Saul, how are you looking at the numbers? Because shares seem ridiculously priced to me no matter how I look at it, even assuming incredible growth.
Neil
Thanks DJ for your nice analysis of what makes a restaurant chain work.
Saul
Saul, how are you looking at the numbers? Because shares seem ridiculously priced to me no matter how I look at it, even assuming incredible growth. Neil
Hi Neil, You are right. I guess I was seduced by the 48% year over year revenue growth (which is rather amazing) and 7% same store comparables, which isn’t bad either. But this is just a put-it-on-the-radar position for me (if I even decide to keep one). That is to say, very small (a quarter the size of my smallest real position, or less).
Saul
I went to Zoes for the 1 st time. liked the food, fast service, clean.
I like Panera’s food also and the atmosphere.
I do not like chipotle’s food- is too salty for my taste
At panera i will meet my friend and we will spend 2-3 hrs; no one will disturb us. most of the people are not HS or college crowd.

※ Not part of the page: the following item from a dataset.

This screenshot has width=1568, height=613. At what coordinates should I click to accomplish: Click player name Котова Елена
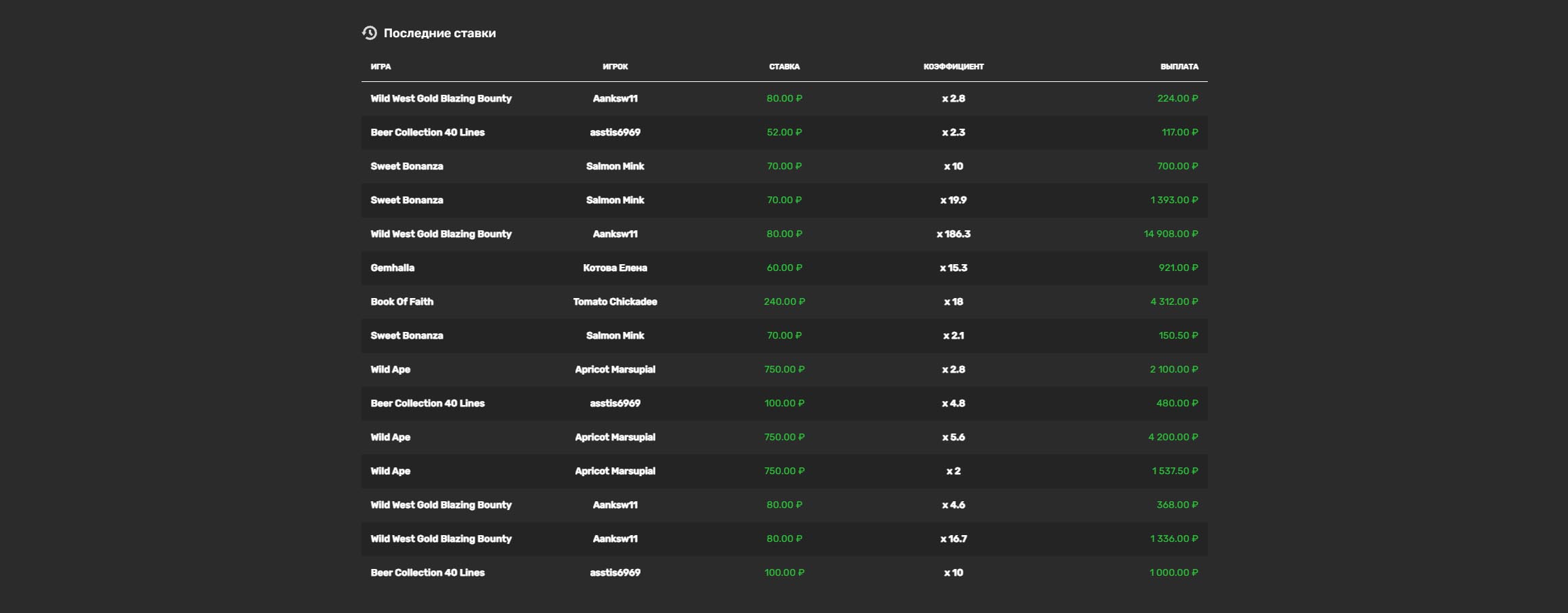coord(615,268)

People spend hours there.
I see Zoe to be similar.
The few times i went to chipotle, we got out as fast we could. it is not a sit and relax place.
I feel because of this Zoe, panera is a nice place to eat but not a company to own.If people can sit there for 3 hrs, business cannot do well.
Just my observation
Last year I invested a little in Noodles b/c I liked the place, but it was not a position I stuck with. I also recently sold CMG due to valuation. Will people develop as strong a taste for Med as they do for Mexican? It is uncertain.
Well for those watching, the price to buy in just got higher with hopes of a bumper Q2.
http://www.fool.com/investing/general/2015/07/09/why-zoes-ki…
http://247wallst.com/services/2015/07/15/3-restaurant-stocks…
ZOES looks like it is bucking the general trend in dining…
http://news.investors.com/071515-761793-investors-lose-appet…
I did actually take the plunge and bought when it cleared its buy point during the market dip. Thanks for raising this play to the board.